The Caterpillar 328DLCR has been configured specially for underground tunnelling applications by German dealer Zeppelin
Caterpillar dealer Zeppelin developed the tunnel boom specifically for use on the reduced tail swing 328D. And Caterpillar dealers outside of Germany can now order this type of boom from Zeppelin to install onto the 328D upper structure. The excavator can also be equipped with a choice of tunnelling boom and stick or with face shovel work equipment.
Zeppelin is also offering a modified 321DLCR excavator with a specific tunnelling arrangement. In addition Avesco, the Swiss Cat dealer, has developed a tunnelling version of the 308 excavator with a swing boom for smaller tunnels.
The 328DLCR offers a compact working solution and features a rear overhang of 305mm, providing a tail swing radius of just 1.9m. This compact configuration suits the restricted tunnelling application, while the machine is stable as it has the wide tracks from the conventional 330DL excavator. It has a heavy-duty dozer blade as standard, giving extra stability, and for use in clearing and levelling.
The boom mounting has been moved further towards the centre of the machine for the tunnel model, giving an increased lift capacity over the front end. The boom itself features a robust box section construction, with high-strength steels additional supporting struts and reinforced bearings. All pins have hard-chromium plating for optimum protection against wear. Stick digging force is a powerful 134kN, with up to 212kN of bucket digging force available, for maximum penetration in blasted material. Twin 45º tilting mechanisms allow the boom to be swung to either side of the machine and the special attachment linkage provides extra roll back for tunnel roof access. A Caterpillar CW45S mechanical quick-coupler allows rapid changes between specialist tunnelling attachments, standard buckets and work tools.

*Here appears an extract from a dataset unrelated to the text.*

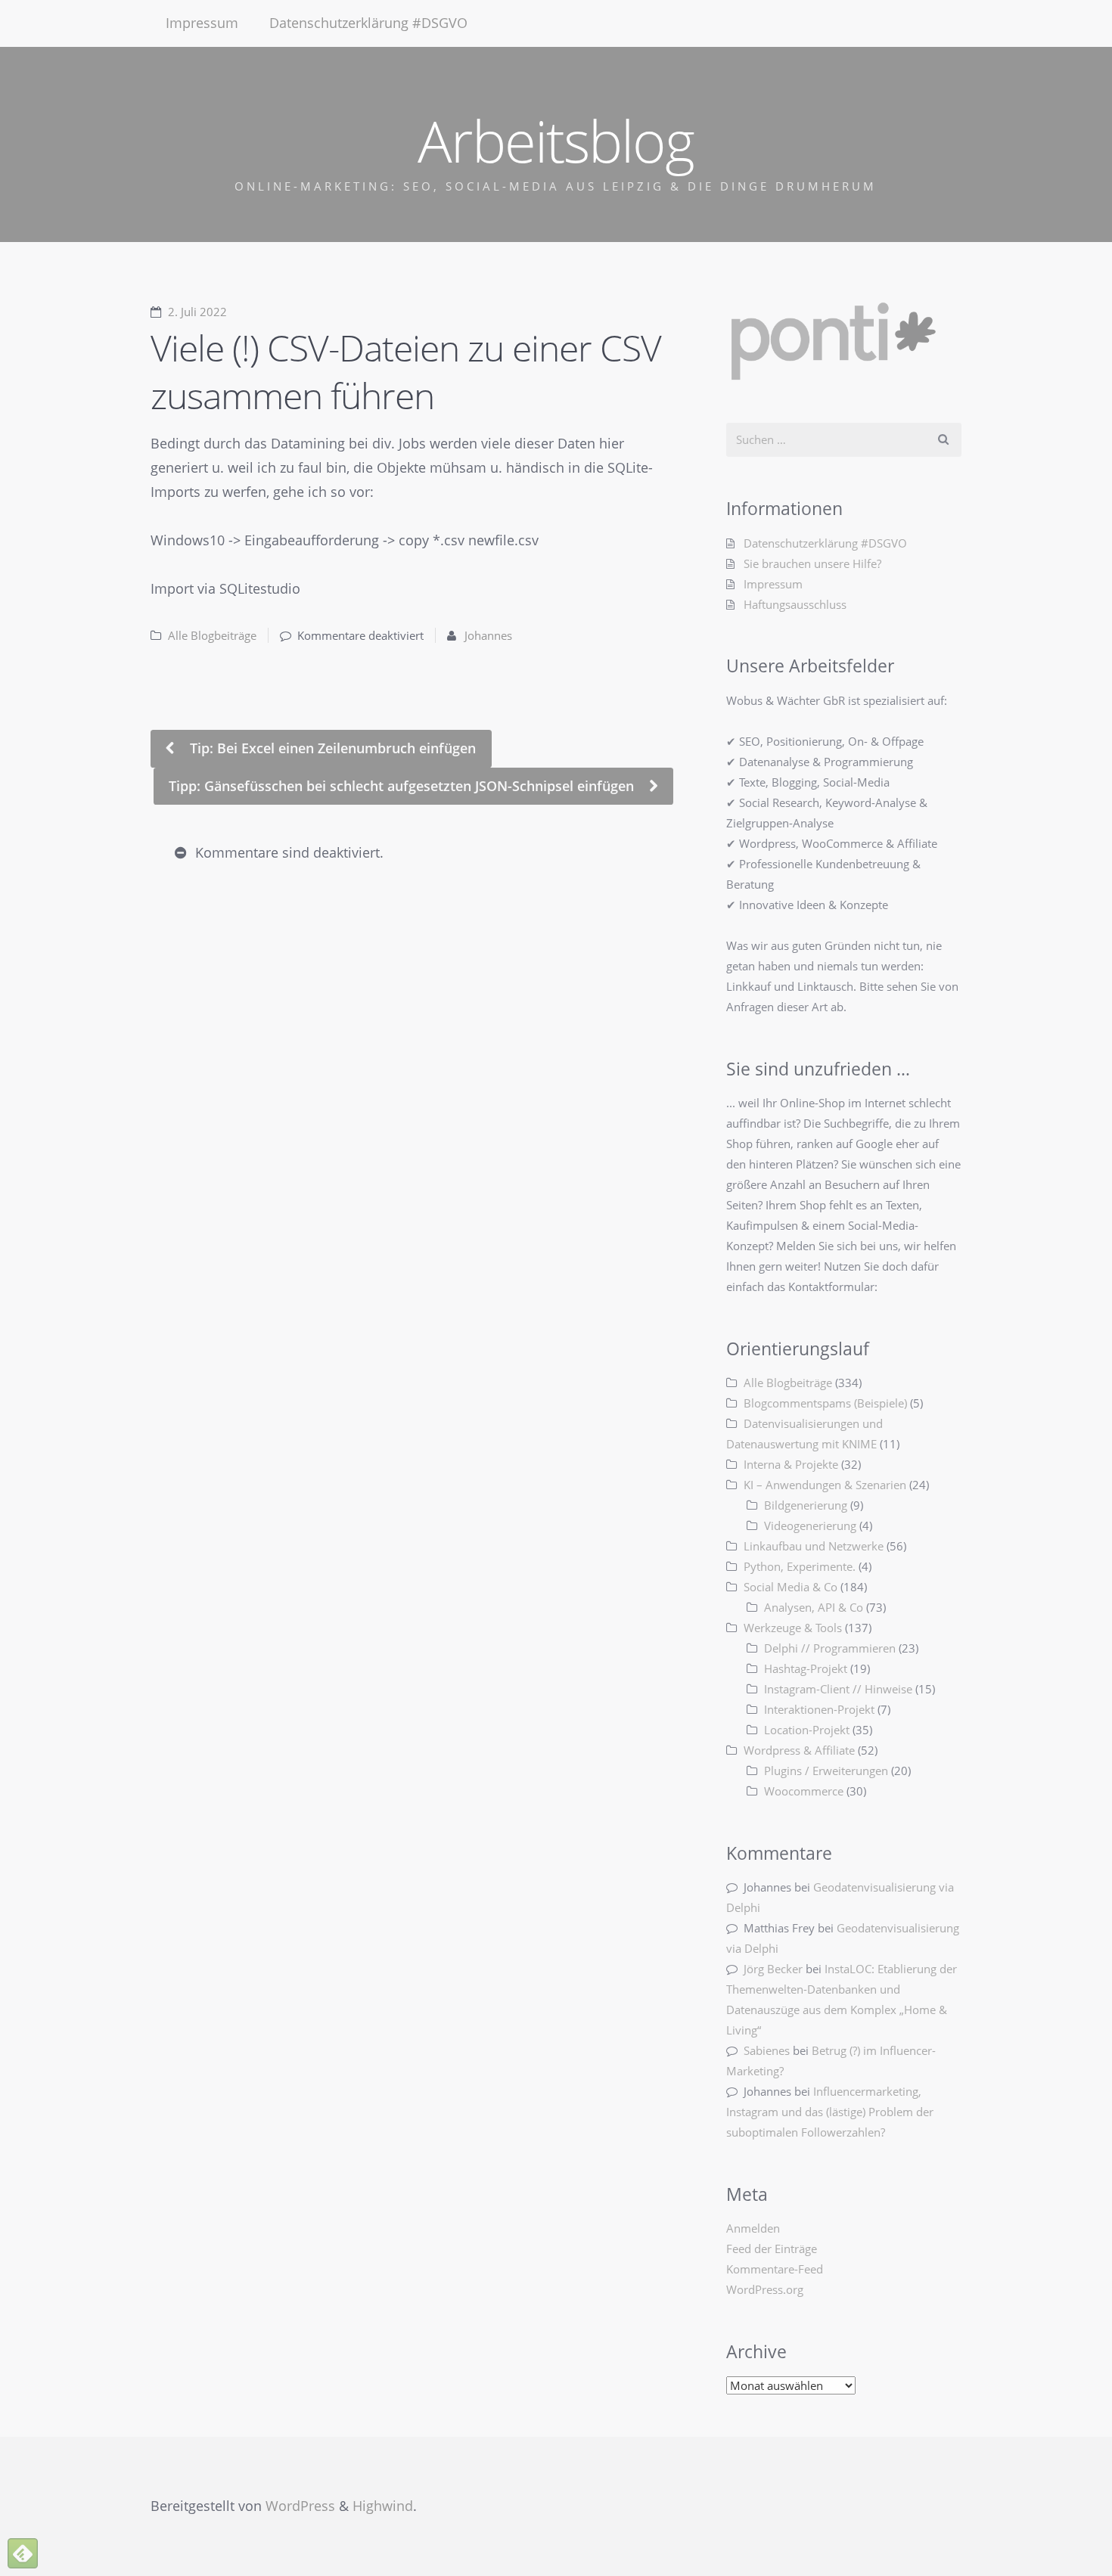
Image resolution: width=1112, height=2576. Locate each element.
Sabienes (767, 2050)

The 328DLCR is designed for use in tunnels of 6-8m in height and its transport width with 600mm track shoes is 3.2m. With the tunnelling boom in place, the machine has an operating weight of 42.5tonnes.

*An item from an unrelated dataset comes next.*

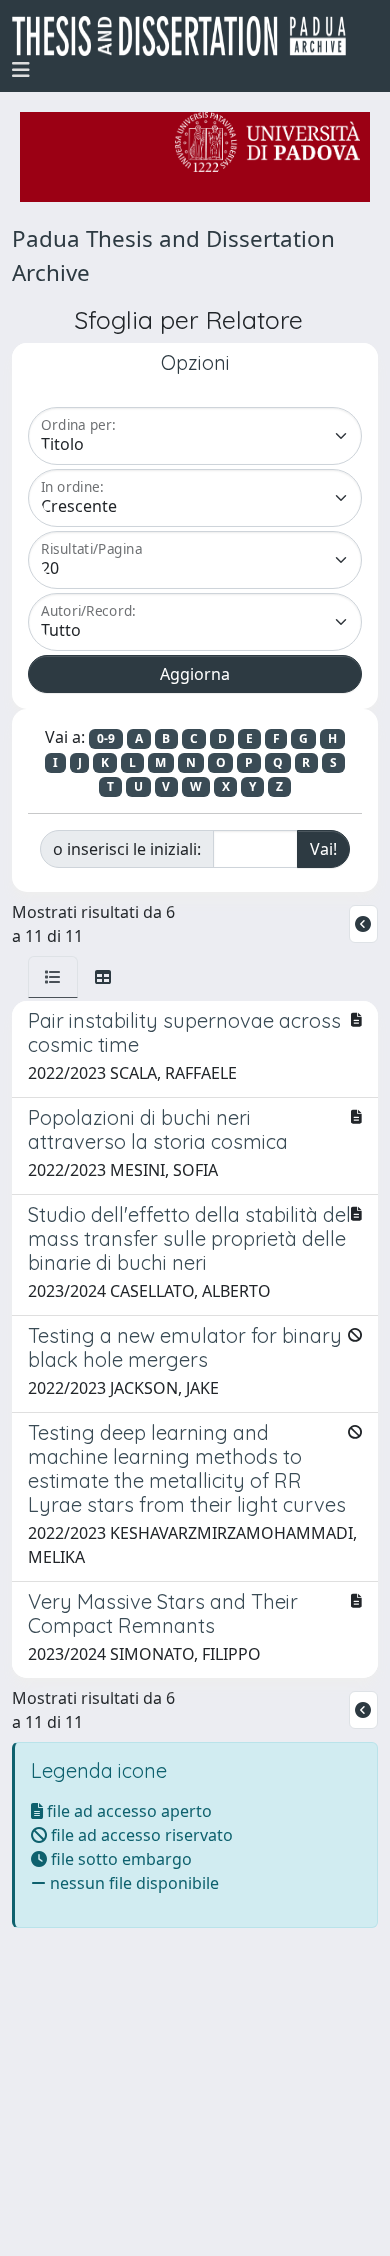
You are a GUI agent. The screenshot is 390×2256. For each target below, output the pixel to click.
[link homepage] (187, 36)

Drilling and blasting is widely used in the tunnelling sector and the equipment can be costly to buy and even more so to run. The drilling and blasting cycle can be crucial to a project's deadlines and achieving productivity targets is vital as time over-runs bring huge additional costs. However when drilling and blasting productivity hits delays the cause can often be attributed to the use of unsuitable drilling components rather than problems with the drilling rig itself.
When using modern hydraulic drill rigs the drilling string, which comprises the rods and the bit, carries out the task of transferring impact energy from the drifter to the rock face. These power pulses pass through the drillstring, causing it to resonate. Ensuring that the frequency of these impact energy bursts matches the resonant frequency of the assembled components plays an important role in breaking the rock at the face. The type of drill bit used is also important as the cemented carbide buttons have different profiles and material grades while the profile of the bit also varies to suit the rock type. Drillers have to ensure that the flushing of cuttings away from the hole works effectively otherwise regrinding of chippings occurs which boosts bit wear while cutting productivity. And drillers have to make sure that the carbide buttons are reground to maintain profile within tolerances and that worn bits are replaced as this factor also slows drilling productivity.
According to Sandvik, changing the drilling-tool system for one that could drill both 48mm diameter blastholes and long 54mm grout holes at a complex tunnel project in Norway, where the entire length had to be pre-grouted, gave multiple benefits. This boosted rig productivity by 20%, shortened the project time by about 100 days, improved safety, cut energy costs and reduced mucking, haulage and dumping costs. In a highway tunnelling job in South Korea, changing the drilling-tool system increased productivity in difficult rock conditions, as well as a 30% increase in rod life.